* Directions for this task
In the records below, find the line that contains "Screenshot is 1714x2156." and the line that contains "Каталог (498, 156)". Set down exactly those lines and every line between them, and nothing more.

* Exercise data
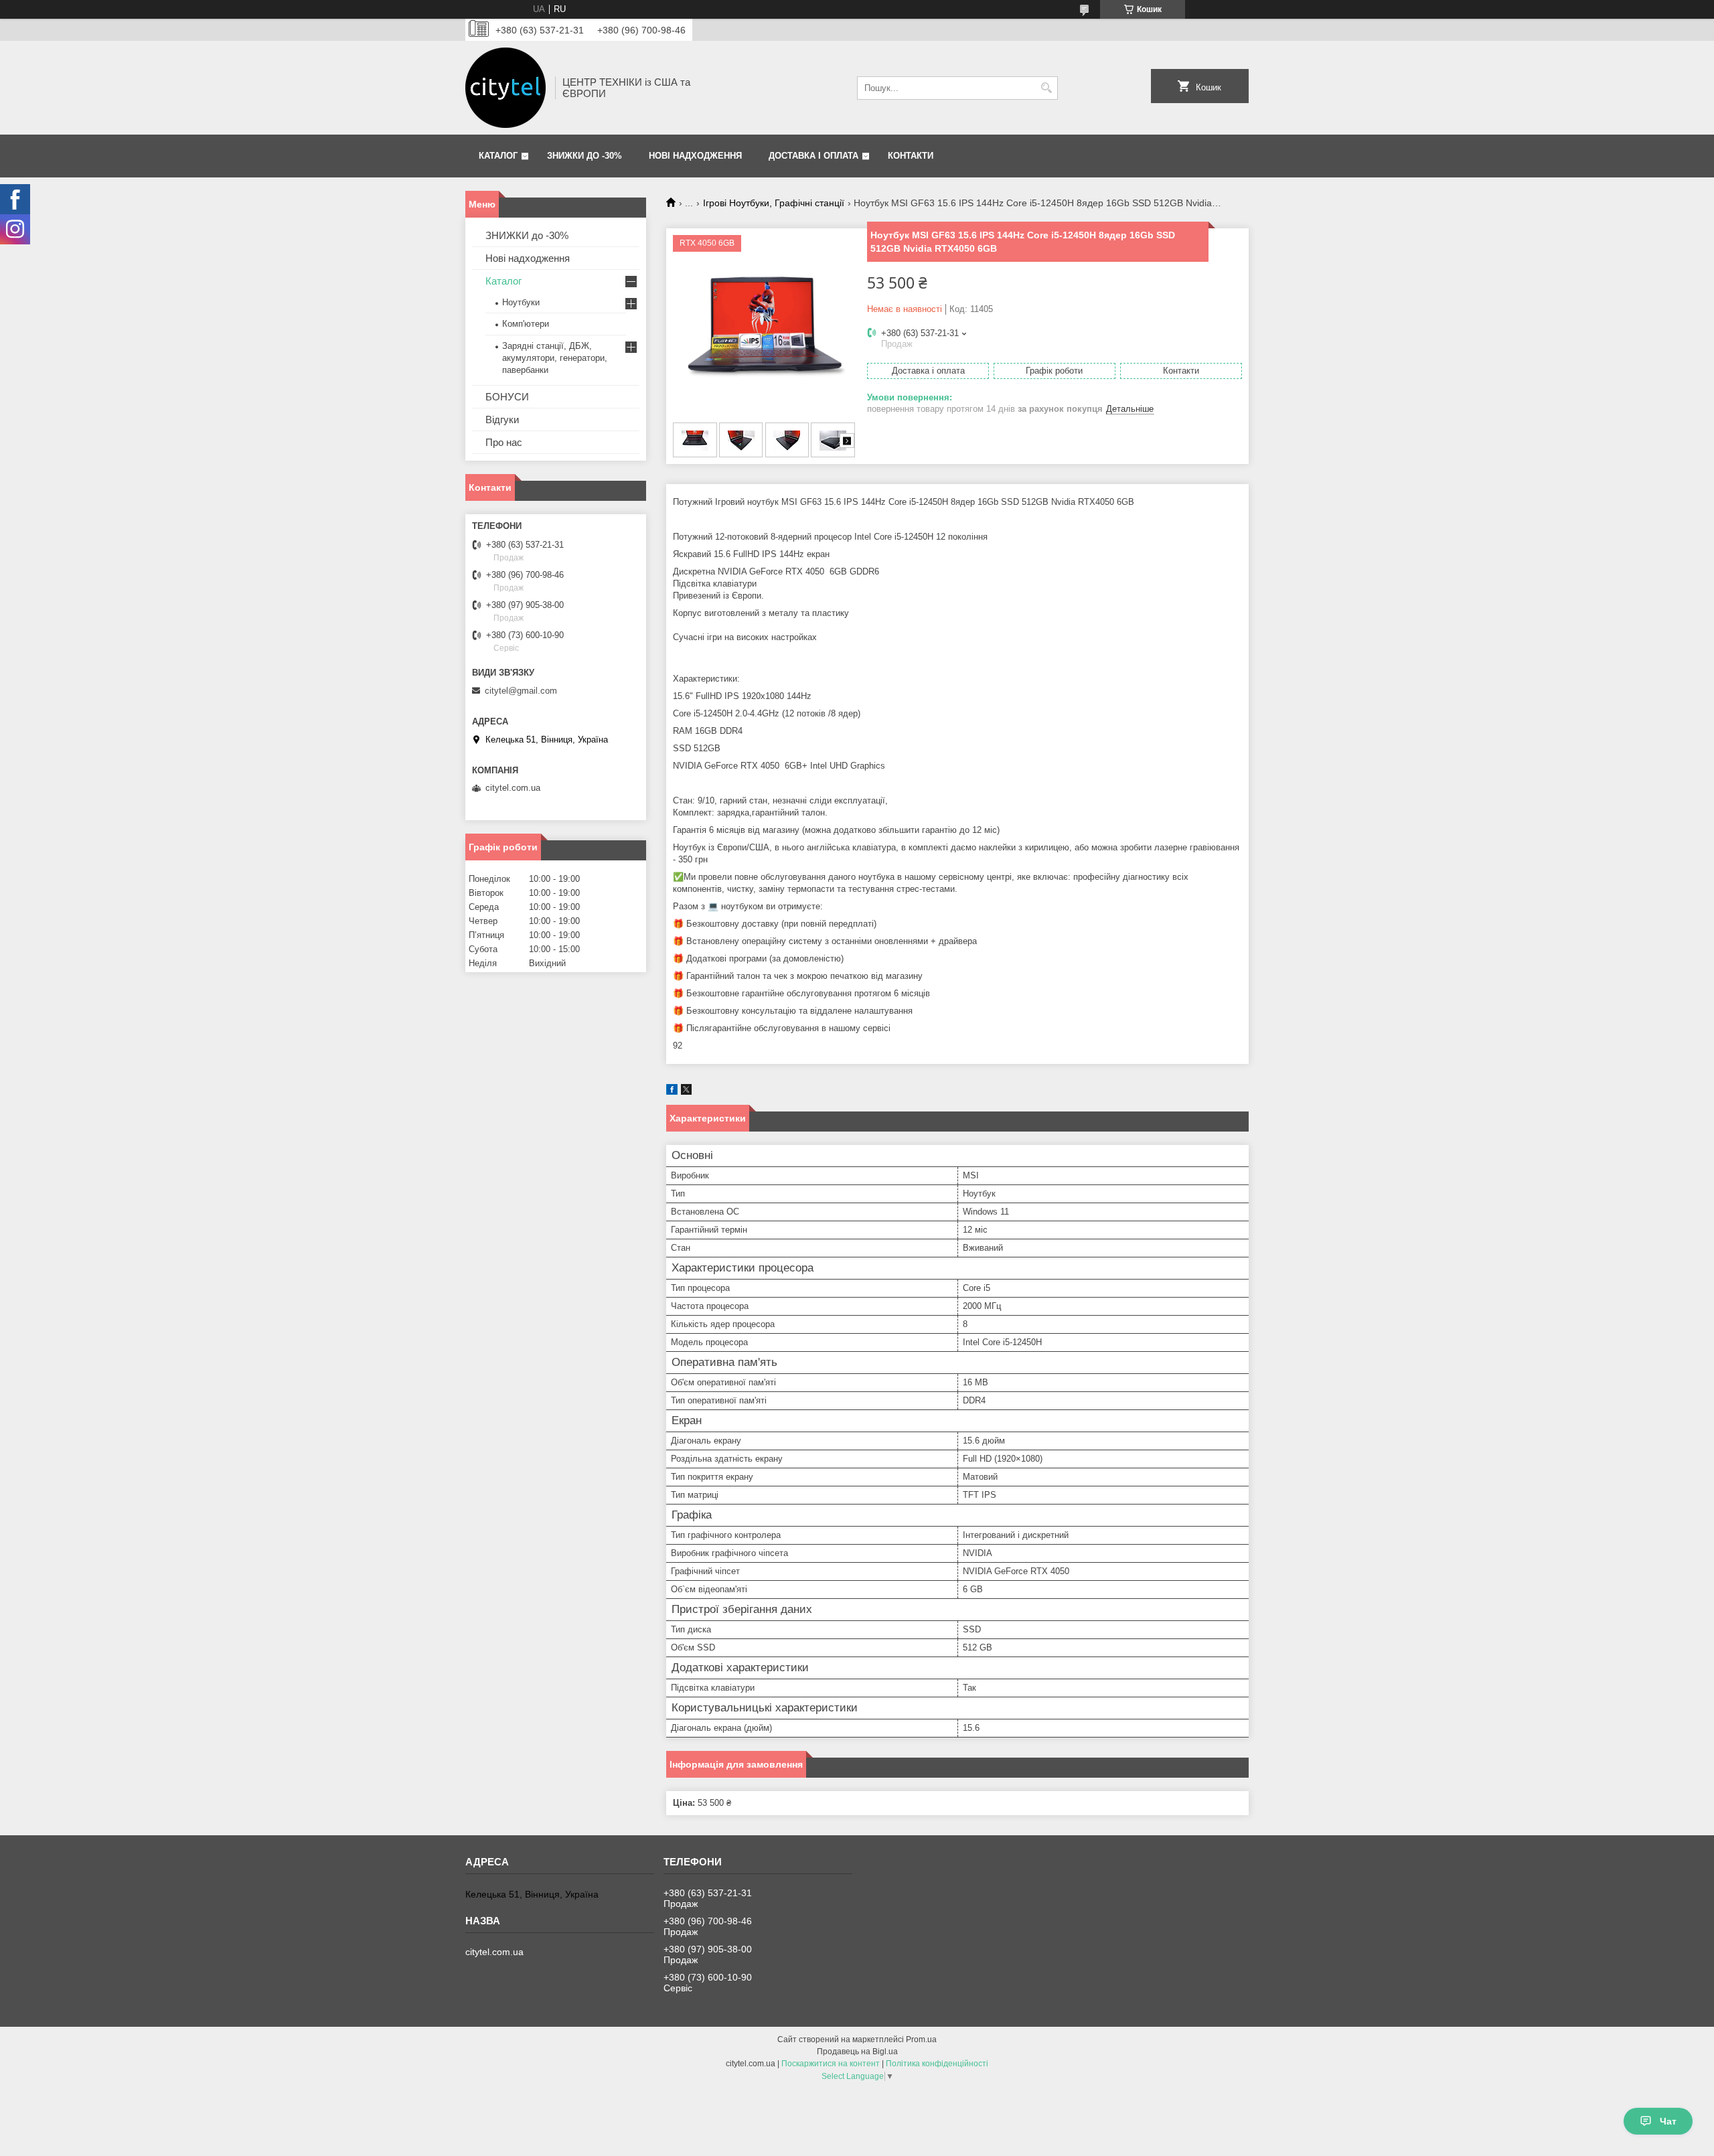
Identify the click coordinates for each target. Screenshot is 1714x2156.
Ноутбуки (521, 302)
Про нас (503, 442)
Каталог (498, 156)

---

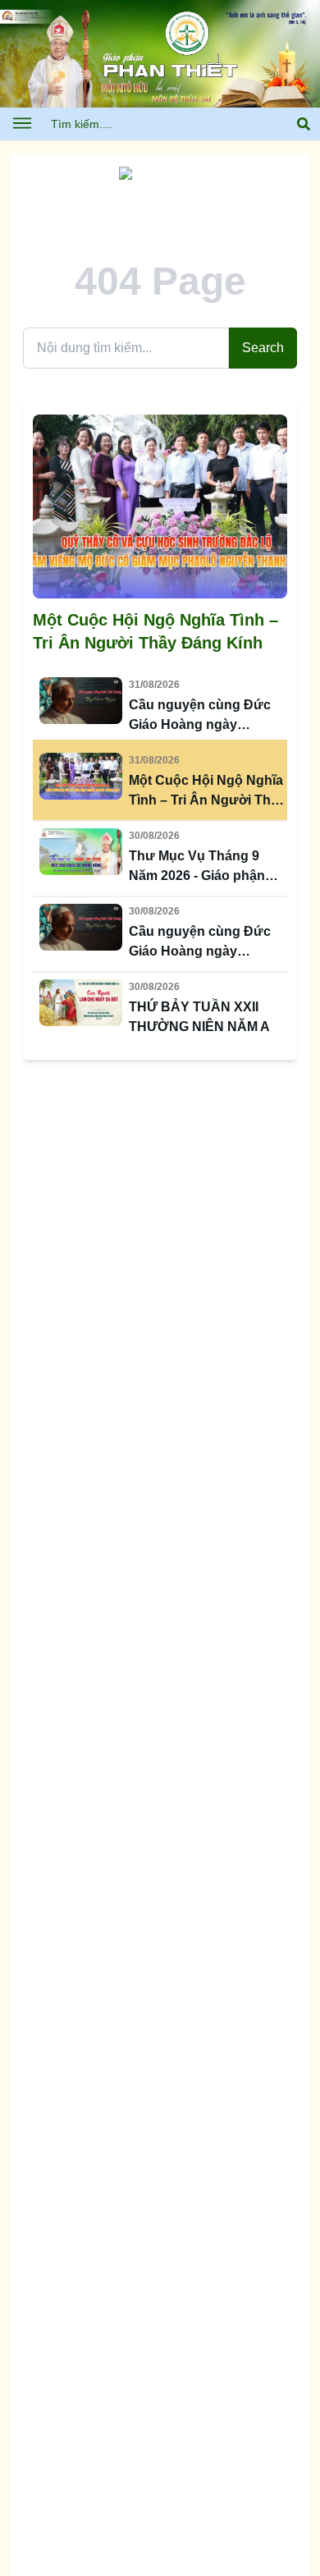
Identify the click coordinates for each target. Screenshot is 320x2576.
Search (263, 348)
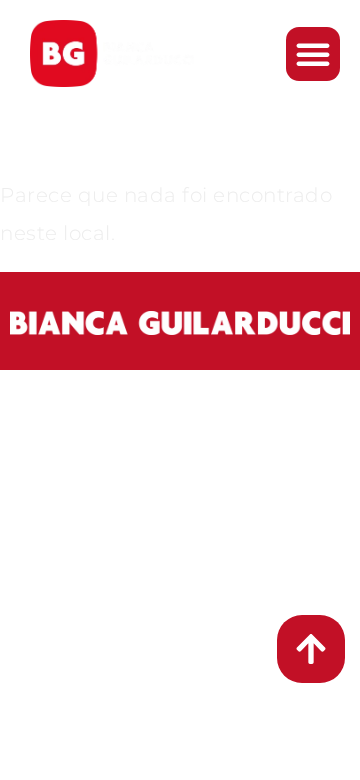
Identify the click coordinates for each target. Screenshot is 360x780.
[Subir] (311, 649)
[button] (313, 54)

* Answer for this exercise
Identify the click coordinates for each target. Screenshot is 1714x2156.
Ноутбуки (521, 302)
Про нас (503, 442)
Каталог (498, 156)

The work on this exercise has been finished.